== Try it ==
Word for word, restate each of the records below.
(Information supplied begins)
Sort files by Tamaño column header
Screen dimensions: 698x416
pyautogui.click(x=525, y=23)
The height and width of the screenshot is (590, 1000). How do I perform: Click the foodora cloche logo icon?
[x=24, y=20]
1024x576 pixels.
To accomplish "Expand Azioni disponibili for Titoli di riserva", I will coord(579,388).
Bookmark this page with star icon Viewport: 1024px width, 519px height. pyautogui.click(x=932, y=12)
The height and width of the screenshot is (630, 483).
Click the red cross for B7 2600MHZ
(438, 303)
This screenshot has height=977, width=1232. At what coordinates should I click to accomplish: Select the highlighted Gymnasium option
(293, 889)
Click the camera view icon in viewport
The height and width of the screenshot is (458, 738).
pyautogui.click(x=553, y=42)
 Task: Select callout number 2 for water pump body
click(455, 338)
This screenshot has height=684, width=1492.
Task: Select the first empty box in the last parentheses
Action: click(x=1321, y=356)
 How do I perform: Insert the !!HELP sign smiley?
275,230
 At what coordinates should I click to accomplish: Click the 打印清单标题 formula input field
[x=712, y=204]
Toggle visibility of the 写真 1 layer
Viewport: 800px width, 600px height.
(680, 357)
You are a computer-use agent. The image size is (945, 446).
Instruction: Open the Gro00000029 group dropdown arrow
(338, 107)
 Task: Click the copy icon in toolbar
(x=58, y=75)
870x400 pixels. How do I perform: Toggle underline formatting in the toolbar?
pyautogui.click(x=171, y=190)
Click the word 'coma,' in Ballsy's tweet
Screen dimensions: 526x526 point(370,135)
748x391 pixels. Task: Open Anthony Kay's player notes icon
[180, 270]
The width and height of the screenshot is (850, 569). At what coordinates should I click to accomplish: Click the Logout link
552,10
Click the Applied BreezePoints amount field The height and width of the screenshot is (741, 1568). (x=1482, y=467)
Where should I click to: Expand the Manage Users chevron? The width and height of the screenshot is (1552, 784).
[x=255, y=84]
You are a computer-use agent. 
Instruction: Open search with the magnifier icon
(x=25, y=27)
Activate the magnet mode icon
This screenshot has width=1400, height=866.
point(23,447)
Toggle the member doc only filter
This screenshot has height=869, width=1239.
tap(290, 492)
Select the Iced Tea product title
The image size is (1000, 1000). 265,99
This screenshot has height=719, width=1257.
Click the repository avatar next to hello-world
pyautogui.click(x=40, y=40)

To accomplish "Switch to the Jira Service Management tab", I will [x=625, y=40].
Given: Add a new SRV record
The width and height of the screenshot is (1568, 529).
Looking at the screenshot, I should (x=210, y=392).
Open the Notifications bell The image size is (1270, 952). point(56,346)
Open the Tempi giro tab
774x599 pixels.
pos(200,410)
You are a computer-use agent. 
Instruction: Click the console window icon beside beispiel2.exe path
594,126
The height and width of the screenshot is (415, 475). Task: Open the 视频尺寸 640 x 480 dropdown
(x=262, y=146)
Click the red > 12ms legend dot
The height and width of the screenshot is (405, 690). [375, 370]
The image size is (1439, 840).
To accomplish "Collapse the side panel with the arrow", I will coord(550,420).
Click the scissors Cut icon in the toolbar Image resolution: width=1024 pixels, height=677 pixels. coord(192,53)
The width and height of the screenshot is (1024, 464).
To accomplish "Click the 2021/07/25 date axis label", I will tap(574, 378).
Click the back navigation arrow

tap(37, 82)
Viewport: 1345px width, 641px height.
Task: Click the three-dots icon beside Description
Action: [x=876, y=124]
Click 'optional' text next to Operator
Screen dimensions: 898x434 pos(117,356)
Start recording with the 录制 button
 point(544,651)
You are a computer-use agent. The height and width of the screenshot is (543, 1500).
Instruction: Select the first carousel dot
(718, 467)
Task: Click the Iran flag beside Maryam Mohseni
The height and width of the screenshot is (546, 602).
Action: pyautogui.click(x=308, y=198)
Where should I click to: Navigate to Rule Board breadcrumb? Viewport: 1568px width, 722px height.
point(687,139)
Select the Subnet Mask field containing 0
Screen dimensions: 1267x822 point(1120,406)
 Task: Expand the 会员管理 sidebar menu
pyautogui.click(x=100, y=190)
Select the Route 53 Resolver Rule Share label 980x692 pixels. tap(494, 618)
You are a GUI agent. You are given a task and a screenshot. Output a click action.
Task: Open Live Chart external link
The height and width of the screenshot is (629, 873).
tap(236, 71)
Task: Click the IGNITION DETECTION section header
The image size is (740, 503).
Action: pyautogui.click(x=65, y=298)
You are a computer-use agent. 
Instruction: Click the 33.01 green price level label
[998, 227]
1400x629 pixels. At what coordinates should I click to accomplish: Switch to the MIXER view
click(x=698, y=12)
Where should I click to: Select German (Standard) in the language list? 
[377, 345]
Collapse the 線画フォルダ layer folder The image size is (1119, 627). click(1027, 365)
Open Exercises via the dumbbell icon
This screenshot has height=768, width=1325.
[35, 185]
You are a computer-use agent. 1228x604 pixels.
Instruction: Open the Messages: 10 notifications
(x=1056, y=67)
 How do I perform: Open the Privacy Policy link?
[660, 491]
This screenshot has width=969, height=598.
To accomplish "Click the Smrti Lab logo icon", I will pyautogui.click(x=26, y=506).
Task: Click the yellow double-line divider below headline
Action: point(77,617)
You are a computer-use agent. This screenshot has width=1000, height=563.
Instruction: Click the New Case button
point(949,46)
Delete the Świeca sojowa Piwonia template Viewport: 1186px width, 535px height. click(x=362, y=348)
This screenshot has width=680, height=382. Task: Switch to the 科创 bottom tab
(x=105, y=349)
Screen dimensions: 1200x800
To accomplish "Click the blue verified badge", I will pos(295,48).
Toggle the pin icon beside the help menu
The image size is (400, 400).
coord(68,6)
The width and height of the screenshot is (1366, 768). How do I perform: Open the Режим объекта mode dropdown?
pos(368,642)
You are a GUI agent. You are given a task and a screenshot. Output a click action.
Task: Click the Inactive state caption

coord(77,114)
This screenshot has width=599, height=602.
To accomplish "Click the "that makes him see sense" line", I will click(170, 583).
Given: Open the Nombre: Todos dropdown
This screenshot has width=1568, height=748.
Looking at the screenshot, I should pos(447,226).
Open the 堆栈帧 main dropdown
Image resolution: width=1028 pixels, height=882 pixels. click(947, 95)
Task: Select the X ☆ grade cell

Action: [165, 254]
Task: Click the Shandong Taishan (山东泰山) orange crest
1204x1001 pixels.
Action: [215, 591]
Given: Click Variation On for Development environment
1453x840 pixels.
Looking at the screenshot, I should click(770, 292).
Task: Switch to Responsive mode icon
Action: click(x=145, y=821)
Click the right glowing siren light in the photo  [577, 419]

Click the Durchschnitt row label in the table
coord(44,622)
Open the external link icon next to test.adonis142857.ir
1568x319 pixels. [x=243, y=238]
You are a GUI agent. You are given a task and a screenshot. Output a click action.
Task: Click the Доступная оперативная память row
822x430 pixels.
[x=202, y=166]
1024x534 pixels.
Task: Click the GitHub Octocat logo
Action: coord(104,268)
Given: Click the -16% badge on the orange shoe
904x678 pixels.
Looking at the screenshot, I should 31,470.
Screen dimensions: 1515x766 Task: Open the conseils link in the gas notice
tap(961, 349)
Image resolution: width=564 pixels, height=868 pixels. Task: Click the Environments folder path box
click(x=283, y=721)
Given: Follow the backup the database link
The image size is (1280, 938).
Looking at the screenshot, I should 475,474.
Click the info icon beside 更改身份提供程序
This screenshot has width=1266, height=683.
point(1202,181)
(Information supplied ends)
== The answer ==
Sort files by Tamaño column header
Screen dimensions: 698x416
pyautogui.click(x=525, y=23)
The height and width of the screenshot is (590, 1000). How do I perform: Click the foodora cloche logo icon?
[x=24, y=20]
1024x576 pixels.
To accomplish "Expand Azioni disponibili for Titoli di riserva", I will coord(579,388).
Bookmark this page with star icon Viewport: 1024px width, 519px height. pyautogui.click(x=932, y=12)
The height and width of the screenshot is (630, 483).
Click the red cross for B7 2600MHZ
(438, 303)
This screenshot has height=977, width=1232. At what coordinates should I click to accomplish: Select the highlighted Gymnasium option
(293, 889)
Click the camera view icon in viewport
The height and width of the screenshot is (458, 738).
pyautogui.click(x=553, y=42)
 Task: Select callout number 2 for water pump body
click(455, 338)
This screenshot has height=684, width=1492.
Task: Select the first empty box in the last parentheses
Action: click(x=1321, y=356)
 How do I perform: Insert the !!HELP sign smiley?
275,230
 At what coordinates should I click to accomplish: Click the 打印清单标题 formula input field
[x=712, y=204]
Toggle visibility of the 写真 1 layer
Viewport: 800px width, 600px height.
(680, 357)
You are a computer-use agent. The image size is (945, 446).
Instruction: Open the Gro00000029 group dropdown arrow
(338, 107)
 Task: Click the copy icon in toolbar
(x=58, y=75)
870x400 pixels. How do I perform: Toggle underline formatting in the toolbar?
pyautogui.click(x=171, y=190)
Click the word 'coma,' in Ballsy's tweet
Screen dimensions: 526x526 point(370,135)
748x391 pixels. Task: Open Anthony Kay's player notes icon
[180, 270]
The width and height of the screenshot is (850, 569). At what coordinates should I click to accomplish: Click the Logout link
552,10
Click the Applied BreezePoints amount field The height and width of the screenshot is (741, 1568). (x=1482, y=467)
Where should I click to: Expand the Manage Users chevron? The width and height of the screenshot is (1552, 784).
[x=255, y=84]
You are a computer-use agent. 
Instruction: Open search with the magnifier icon
(x=25, y=27)
Activate the magnet mode icon
This screenshot has width=1400, height=866.
point(23,447)
Toggle the member doc only filter
This screenshot has height=869, width=1239.
tap(290, 492)
Select the Iced Tea product title
The image size is (1000, 1000). 265,99
This screenshot has height=719, width=1257.
Click the repository avatar next to hello-world
pyautogui.click(x=40, y=40)

To accomplish "Switch to the Jira Service Management tab", I will [x=625, y=40].
Given: Add a new SRV record
The width and height of the screenshot is (1568, 529).
Looking at the screenshot, I should (x=210, y=392).
Open the Notifications bell The image size is (1270, 952). point(56,346)
Open the Tempi giro tab
774x599 pixels.
pos(200,410)
You are a computer-use agent. 
Instruction: Click the console window icon beside beispiel2.exe path
594,126
The height and width of the screenshot is (415, 475). Task: Open the 视频尺寸 640 x 480 dropdown
(x=262, y=146)
Click the red > 12ms legend dot
The height and width of the screenshot is (405, 690). [375, 370]
The image size is (1439, 840).
To accomplish "Collapse the side panel with the arrow", I will coord(550,420).
Click the scissors Cut icon in the toolbar Image resolution: width=1024 pixels, height=677 pixels. coord(192,53)
The width and height of the screenshot is (1024, 464).
To accomplish "Click the 2021/07/25 date axis label", I will tap(574, 378).
Click the back navigation arrow

tap(37, 82)
Viewport: 1345px width, 641px height.
Task: Click the three-dots icon beside Description
Action: [x=876, y=124]
Click 'optional' text next to Operator
Screen dimensions: 898x434 pos(117,356)
Start recording with the 录制 button
 point(544,651)
You are a computer-use agent. The height and width of the screenshot is (543, 1500).
Instruction: Select the first carousel dot
(718, 467)
Task: Click the Iran flag beside Maryam Mohseni
The height and width of the screenshot is (546, 602).
Action: pyautogui.click(x=308, y=198)
Where should I click to: Navigate to Rule Board breadcrumb? Viewport: 1568px width, 722px height.
point(687,139)
Select the Subnet Mask field containing 0
Screen dimensions: 1267x822 point(1120,406)
 Task: Expand the 会员管理 sidebar menu
pyautogui.click(x=100, y=190)
Select the Route 53 Resolver Rule Share label 980x692 pixels. tap(494, 618)
You are a GUI agent. You are given a task and a screenshot. Output a click action.
Task: Open Live Chart external link
The height and width of the screenshot is (629, 873).
tap(236, 71)
Task: Click the IGNITION DETECTION section header
The image size is (740, 503).
Action: pyautogui.click(x=65, y=298)
You are a computer-use agent. 
Instruction: Click the 33.01 green price level label
[998, 227]
1400x629 pixels. At what coordinates should I click to accomplish: Switch to the MIXER view
click(x=698, y=12)
Where should I click to: Select German (Standard) in the language list? 
[377, 345]
Collapse the 線画フォルダ layer folder The image size is (1119, 627). click(1027, 365)
Open Exercises via the dumbbell icon
This screenshot has height=768, width=1325.
[35, 185]
You are a computer-use agent. 1228x604 pixels.
Instruction: Open the Messages: 10 notifications
(x=1056, y=67)
 How do I perform: Open the Privacy Policy link?
[660, 491]
This screenshot has width=969, height=598.
To accomplish "Click the Smrti Lab logo icon", I will pyautogui.click(x=26, y=506).
Task: Click the yellow double-line divider below headline
Action: point(77,617)
You are a computer-use agent. This screenshot has width=1000, height=563.
Instruction: Click the New Case button
point(949,46)
Delete the Świeca sojowa Piwonia template Viewport: 1186px width, 535px height. click(x=362, y=348)
This screenshot has width=680, height=382. Task: Switch to the 科创 bottom tab
(x=105, y=349)
Screen dimensions: 1200x800
To accomplish "Click the blue verified badge", I will pos(295,48).
Toggle the pin icon beside the help menu
The image size is (400, 400).
coord(68,6)
The width and height of the screenshot is (1366, 768). How do I perform: Open the Режим объекта mode dropdown?
pos(368,642)
You are a GUI agent. You are given a task and a screenshot. Output a click action.
Task: Click the Inactive state caption

coord(77,114)
This screenshot has width=599, height=602.
To accomplish "Click the "that makes him see sense" line", I will click(170, 583).
Given: Open the Nombre: Todos dropdown
This screenshot has width=1568, height=748.
Looking at the screenshot, I should pos(447,226).
Open the 堆栈帧 main dropdown
Image resolution: width=1028 pixels, height=882 pixels. click(947, 95)
Task: Select the X ☆ grade cell

Action: [165, 254]
Task: Click the Shandong Taishan (山东泰山) orange crest
1204x1001 pixels.
Action: [215, 591]
Given: Click Variation On for Development environment
1453x840 pixels.
Looking at the screenshot, I should click(770, 292).
Task: Switch to Responsive mode icon
Action: click(x=145, y=821)
Click the right glowing siren light in the photo  [577, 419]

Click the Durchschnitt row label in the table
coord(44,622)
Open the external link icon next to test.adonis142857.ir
1568x319 pixels. [x=243, y=238]
You are a GUI agent. You are given a task and a screenshot. Output a click action.
Task: Click the Доступная оперативная память row
822x430 pixels.
[x=202, y=166]
1024x534 pixels.
Task: Click the GitHub Octocat logo
Action: coord(104,268)
Given: Click the -16% badge on the orange shoe
904x678 pixels.
Looking at the screenshot, I should 31,470.
Screen dimensions: 1515x766 Task: Open the conseils link in the gas notice
tap(961, 349)
Image resolution: width=564 pixels, height=868 pixels. Task: Click the Environments folder path box
click(x=283, y=721)
Given: Follow the backup the database link
The image size is (1280, 938).
Looking at the screenshot, I should 475,474.
Click the info icon beside 更改身份提供程序
This screenshot has width=1266, height=683.
point(1202,181)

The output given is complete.